◆ Exercise prompt: Turn the part of the material that starts with the line containing "Point to the boxed step number 5" and runs through its final line into a Markdown table, leaving out blank lines. Use a "Row" column for the row number and a "Line" column for each line.

-------- Dataset extract --------

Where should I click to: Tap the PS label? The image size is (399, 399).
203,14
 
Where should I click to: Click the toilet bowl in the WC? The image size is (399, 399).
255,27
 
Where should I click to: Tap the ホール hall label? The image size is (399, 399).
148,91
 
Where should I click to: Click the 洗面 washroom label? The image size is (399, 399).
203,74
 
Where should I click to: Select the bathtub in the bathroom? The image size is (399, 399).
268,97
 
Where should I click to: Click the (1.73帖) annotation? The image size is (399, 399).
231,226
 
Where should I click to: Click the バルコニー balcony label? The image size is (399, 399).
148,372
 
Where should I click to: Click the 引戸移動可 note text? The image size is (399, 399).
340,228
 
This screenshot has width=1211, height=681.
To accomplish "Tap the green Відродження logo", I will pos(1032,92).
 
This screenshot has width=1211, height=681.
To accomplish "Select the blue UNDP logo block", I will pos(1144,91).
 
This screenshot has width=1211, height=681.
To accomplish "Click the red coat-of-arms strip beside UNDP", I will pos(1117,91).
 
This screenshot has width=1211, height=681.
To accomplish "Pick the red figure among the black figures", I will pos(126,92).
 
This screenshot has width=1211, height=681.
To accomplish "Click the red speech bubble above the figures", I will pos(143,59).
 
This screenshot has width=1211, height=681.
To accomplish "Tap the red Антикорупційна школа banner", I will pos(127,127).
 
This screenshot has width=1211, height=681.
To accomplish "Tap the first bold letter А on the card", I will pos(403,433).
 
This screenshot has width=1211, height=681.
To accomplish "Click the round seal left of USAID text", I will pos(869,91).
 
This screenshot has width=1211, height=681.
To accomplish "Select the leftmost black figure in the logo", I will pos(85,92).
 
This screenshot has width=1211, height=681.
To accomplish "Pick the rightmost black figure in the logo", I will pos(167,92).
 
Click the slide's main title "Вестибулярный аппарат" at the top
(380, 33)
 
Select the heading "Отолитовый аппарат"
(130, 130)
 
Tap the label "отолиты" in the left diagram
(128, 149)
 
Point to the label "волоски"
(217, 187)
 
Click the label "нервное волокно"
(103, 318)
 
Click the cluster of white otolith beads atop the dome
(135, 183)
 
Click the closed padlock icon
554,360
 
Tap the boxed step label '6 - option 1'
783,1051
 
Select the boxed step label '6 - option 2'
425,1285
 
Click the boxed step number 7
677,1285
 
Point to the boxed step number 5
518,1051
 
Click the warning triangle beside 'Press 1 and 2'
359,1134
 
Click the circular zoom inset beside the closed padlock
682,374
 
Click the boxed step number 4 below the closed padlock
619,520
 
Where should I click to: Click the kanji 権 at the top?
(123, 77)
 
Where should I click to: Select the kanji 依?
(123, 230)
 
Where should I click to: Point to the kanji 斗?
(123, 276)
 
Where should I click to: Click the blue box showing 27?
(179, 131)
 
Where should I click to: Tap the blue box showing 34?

--------

◆ Solution below:
| Row | Line |
|---|---|
| 1 | Point to the boxed step number 5 |
| 2 | 518,1051 |
| 3 | Click the warning triangle beside 'Press 1 and 2' |
| 4 | 359,1134 |
| 5 | Click the circular zoom inset beside the closed padlock |
| 6 | 682,374 |
| 7 | Click the boxed step number 4 below the closed padlock |
| 8 | 619,520 |
| 9 | Where should I click to: Click the kanji 権 at the top? |
| 10 | (123, 77) |
| 11 | Where should I click to: Select the kanji 依? |
| 12 | (123, 230) |
| 13 | Where should I click to: Point to the kanji 斗? |
| 14 | (123, 276) |
| 15 | Where should I click to: Click the blue box showing 27? |
| 16 | (179, 131) |
| 17 | Where should I click to: Tap the blue box showing 34? |